Templo é primeiro do Estado a ter seus bens identificados pelo Iphan
Jailson da Paz
Da equipe do DIARIO
A Igreja de Santa Teresa, erguida no Século XVIII, onde hoje fica a avenida Dantas Barreto, é o primeiro templo pernambucano do qual se possui informações de todos os seus bens. Sejam móveis, como imagens e cadeiras, ou integrados, a exemplo dos altares. O inventário foi concluído este mês pelo Instituto do Patrimônio Histórico e Artístico Nacional (Iphan), que identificou 955 peças, quantidade 20% acima da expectativa dos técnicos. O trabalho ajudará no controle da preservação do acervo.

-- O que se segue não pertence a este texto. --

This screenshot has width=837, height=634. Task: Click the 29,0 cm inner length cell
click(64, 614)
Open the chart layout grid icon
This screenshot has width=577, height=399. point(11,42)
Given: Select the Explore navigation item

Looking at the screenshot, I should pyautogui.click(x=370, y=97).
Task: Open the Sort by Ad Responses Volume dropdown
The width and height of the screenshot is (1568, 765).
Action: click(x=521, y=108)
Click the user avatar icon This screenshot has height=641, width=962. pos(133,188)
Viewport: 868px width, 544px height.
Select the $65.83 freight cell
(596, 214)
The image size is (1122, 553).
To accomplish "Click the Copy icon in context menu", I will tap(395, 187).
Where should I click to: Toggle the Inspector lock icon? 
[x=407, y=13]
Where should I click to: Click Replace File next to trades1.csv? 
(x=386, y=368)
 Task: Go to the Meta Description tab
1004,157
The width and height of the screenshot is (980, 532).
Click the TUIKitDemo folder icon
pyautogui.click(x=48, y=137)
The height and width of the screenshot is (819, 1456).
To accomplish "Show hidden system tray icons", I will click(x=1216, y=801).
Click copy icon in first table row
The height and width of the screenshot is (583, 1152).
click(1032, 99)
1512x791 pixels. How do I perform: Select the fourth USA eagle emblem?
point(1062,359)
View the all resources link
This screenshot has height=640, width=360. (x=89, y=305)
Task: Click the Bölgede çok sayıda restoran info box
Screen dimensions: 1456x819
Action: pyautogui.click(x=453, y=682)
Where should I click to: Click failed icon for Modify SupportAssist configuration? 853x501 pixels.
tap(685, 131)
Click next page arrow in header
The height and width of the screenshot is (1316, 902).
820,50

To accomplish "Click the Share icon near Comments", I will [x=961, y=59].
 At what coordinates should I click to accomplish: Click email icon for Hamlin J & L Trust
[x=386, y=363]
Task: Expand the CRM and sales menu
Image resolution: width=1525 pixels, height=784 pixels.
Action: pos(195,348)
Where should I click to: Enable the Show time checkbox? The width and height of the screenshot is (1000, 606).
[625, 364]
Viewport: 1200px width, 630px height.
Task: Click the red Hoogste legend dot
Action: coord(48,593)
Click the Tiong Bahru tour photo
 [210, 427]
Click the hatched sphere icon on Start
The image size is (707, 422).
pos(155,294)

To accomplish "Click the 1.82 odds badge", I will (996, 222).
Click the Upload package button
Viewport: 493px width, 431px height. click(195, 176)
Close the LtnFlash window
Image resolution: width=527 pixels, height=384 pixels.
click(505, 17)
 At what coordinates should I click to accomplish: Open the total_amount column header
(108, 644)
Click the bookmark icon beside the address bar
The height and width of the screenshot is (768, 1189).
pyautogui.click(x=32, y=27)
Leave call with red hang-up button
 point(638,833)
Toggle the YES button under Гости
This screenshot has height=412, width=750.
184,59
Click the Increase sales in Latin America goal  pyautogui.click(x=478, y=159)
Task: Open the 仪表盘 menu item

Os números surpreenderam. E na lista das peças identificadas, nos últimos quatro meses, consta desde broches doados por fiéis ao longo dos mais de 300 anos da Ordem Terceira do Carmo, responsável pela construção e administração do santuário, a cadeiras seculares e imagens. Grande parte do material catalogado de forma inédita integra o acervo do pequeno museu, inaugurado em 1973 pelos Terceiros, e hoje fechado ao público.
O trabalho rigoroso de 12 técnicos permitiu não somente quantificar as peças, mas determinar com maior precisão aspectos importantes de algumas delas, a exemplo da Nossa Senhora da Soledade. A imagem, exposta na sacristia, veio de Portugal. "As evidências são de que é, provavelmente, de 1706", revelou o consultor em História da Arte, Fernando Ponce de León. Ele chegou à data ao pesquisar os documentos da Ordem, do período entre 1699 a 1887.
As raridades não param por aí. Uma das mais importantes é o conjunto de imagens, também trazido de Portugal, que retrata alguns passos da Paixão de Cristo, como o Jesus atado. "Talvez seja o único conjunto desse porte em todo o Brasil", avalia Ponce de León. A série tem sete peças o que, segundo o historiador, dificilmente se vê em outros templos.
E o que falar das pinturas do mestre João de Deus e Sepúlveda, do qual a única informação sabida é de era um militar? "O acervo é um dos mais valiosos produzidos pelo artista", ressalta a coordenadora de campo do Iphan, Lucineide Leôncio. Ao todo são 92 painéis relacionados à história dos carmelitas, indo da aparição da Virgem Maria a Santo Elias a cenas sobre a vida de Santa Teresa de Jesus, conhecida como Santa Teresa d'Ávila. Sepúlveda também pintou, no Recife, o forro da igreja de São Pedro dos Clérigos.
DESGASTE - O inventário, entretanto, não é sinônimo de que tudo esteja bem preservado na capela . O forro da sacristia, pintado em 1721, estilo comum no Século XVI, pede socorro. Muitos dos detalhes em madeira estão caindo e a pintura dá sinais de desgaste. Exposta na capela, a imagem de Jesus amarrado em uma coluna, tem os dedos das mãos comidos pelo cupim.
"Não temos recursos para recuperá-los", lamentou a diretora administrativa da Ordem Terceira, Nadiege Barreto. A igreja, parcialmente restaurada na década passada, é aberta ao público nas manhãs dos domingos quando acontecem missas.